## EXTRACT PROVIDED
What’s Happening Now With Race 4?
The widespread popularity of this single type of banana has now become the industry’s Achilles heel. The fungal Panama disease has returned, and this time the Cavendish is not resistant.
The new strain of the disease, known as Tropical Race 4 (TR4), was first discovered in Southeast Asia in the 1990s. Since then, the pathogen has slowly but steadily destroyed crops throughout Asia.
In 2014, scientists discovered that the fungus leaped over to Mozambique and Jordan. This worried researchers. It meant that the pathogen was getting closer to Latin America, where around 80% of the world’s banana exports are grown.8,9
In 2019, it happened. Colombian growers spotted crops infected with TR4, and a national emergency was declared.10
What Might The Effects Be?
The Global Economy
When the Race 1 infection took out the Gros Michel in the ‘50s, it caused $2.3 billion in damage (around $18.2 billion today). So far, Race 4 has already caused $400 million in damage in the Philippines alone.11
Food Security In Developing Countries
Scientists believe that Race 4 is capable of killing 80-85% of banana and plantain species worldwide. This goes far beyond the Cavendish cultivar.
As many as 400 million people in developing countries rely on the varied types of bananas for 15-27% of their daily calories. This is a potentially devastating food security issue.12
The Potential Collapse Of Banana Production
While it may take some time for Race 4 to take out Latin America’s Cavendish population, scientists believe it is inevitable. As of right now, scientists haven’t yet found a viable replacement for the Cavendish. They are looking for something that has a familiar flavor, can withstand lengthy transport times, and has resistance to TR4.13
How Could One Pathogen Take Out A Whole Species?
All Cavendish bananas are genetically identical. That’s right – every banana you see in the store is a clone of the one next to it. This is because Cavendish bananas are sterile. They have no seeds. They must reproduce asexually. To do this, growers use cuttings of one plant to propagate new plants.14
So far, this cloning has helped banana growers. The quality of Cavendish bananas is consistent. They all share the same positive traits. All of the crops on a plantation are ripe and ready to eat at the same time. From an economic standpoint, this type of agriculture is very efficient.
But there’s one big problem with this lack of agricultural diversity. All Cavendish bananas share the same genes.

## SUPPLIED ENTRIES
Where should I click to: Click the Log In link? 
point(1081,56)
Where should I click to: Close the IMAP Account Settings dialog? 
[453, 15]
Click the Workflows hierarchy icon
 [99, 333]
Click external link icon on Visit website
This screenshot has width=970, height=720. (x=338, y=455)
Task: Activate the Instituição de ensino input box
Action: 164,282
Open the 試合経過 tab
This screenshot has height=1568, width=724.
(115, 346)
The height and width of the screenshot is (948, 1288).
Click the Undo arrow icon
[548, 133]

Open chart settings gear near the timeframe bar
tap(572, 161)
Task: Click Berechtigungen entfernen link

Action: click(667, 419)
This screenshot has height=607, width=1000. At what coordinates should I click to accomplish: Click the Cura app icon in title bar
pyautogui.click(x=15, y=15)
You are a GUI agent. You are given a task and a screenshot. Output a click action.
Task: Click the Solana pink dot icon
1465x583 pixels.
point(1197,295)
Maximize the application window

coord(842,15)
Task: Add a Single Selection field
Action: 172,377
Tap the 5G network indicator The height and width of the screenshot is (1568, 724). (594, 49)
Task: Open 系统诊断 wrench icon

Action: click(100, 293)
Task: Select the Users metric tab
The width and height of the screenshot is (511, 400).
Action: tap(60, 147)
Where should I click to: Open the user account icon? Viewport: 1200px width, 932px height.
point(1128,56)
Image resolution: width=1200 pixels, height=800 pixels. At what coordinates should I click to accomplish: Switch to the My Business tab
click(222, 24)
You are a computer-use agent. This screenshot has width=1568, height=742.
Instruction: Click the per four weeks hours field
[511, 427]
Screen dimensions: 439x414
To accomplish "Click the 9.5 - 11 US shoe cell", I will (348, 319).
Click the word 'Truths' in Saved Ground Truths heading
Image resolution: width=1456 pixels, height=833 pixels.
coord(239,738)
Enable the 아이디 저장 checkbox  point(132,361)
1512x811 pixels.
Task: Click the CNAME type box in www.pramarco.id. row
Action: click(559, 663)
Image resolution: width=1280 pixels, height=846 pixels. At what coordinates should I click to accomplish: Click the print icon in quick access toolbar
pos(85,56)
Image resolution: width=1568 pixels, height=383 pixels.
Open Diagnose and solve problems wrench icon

## REQUIRED WORK
- 1) Reproduce the banana disease text from "As many as 400" to "A Whole Species?", inclusive, replacing "scientists" with "researchers".
- 2) According to the banana disease text, how much damage has Race 4 already caused in the Philippines?
- 3) Say whether each statement agrees with the banana disease text, answering yes or no and quoting the words that decide it.
(a) TR4 was first found in Southeast Asia in the 1990s.
(b) Cavendish bananas are grown from seeds.
(c) Scientists have already found a viable replacement for the Cavendish.

## RESPONSES TO THE EXERCISE
- 1)
As many as 400 million people in developing countries rely on the varied types of bananas for 15-27% of their daily calories. This is a potentially devastating food security issue.12
The Potential Collapse Of Banana Production
While it may take some time for Race 4 to take out Latin America’s Cavendish population, researchers believe it is inevitable. As of right now, researchers haven’t yet found a viable replacement for the Cavendish. They are looking for something that has a familiar flavor, can withstand lengthy transport times, and has resistance to TR4.13
How Could One Pathogen Take Out A Whole Species?

- 2) $400 million

- 3)
(a) Yes: "was first discovered in Southeast Asia in the 1990s"
(b) No: "They have no seeds."
(c) No: "scientists haven’t yet found a viable replacement for the Cavendish"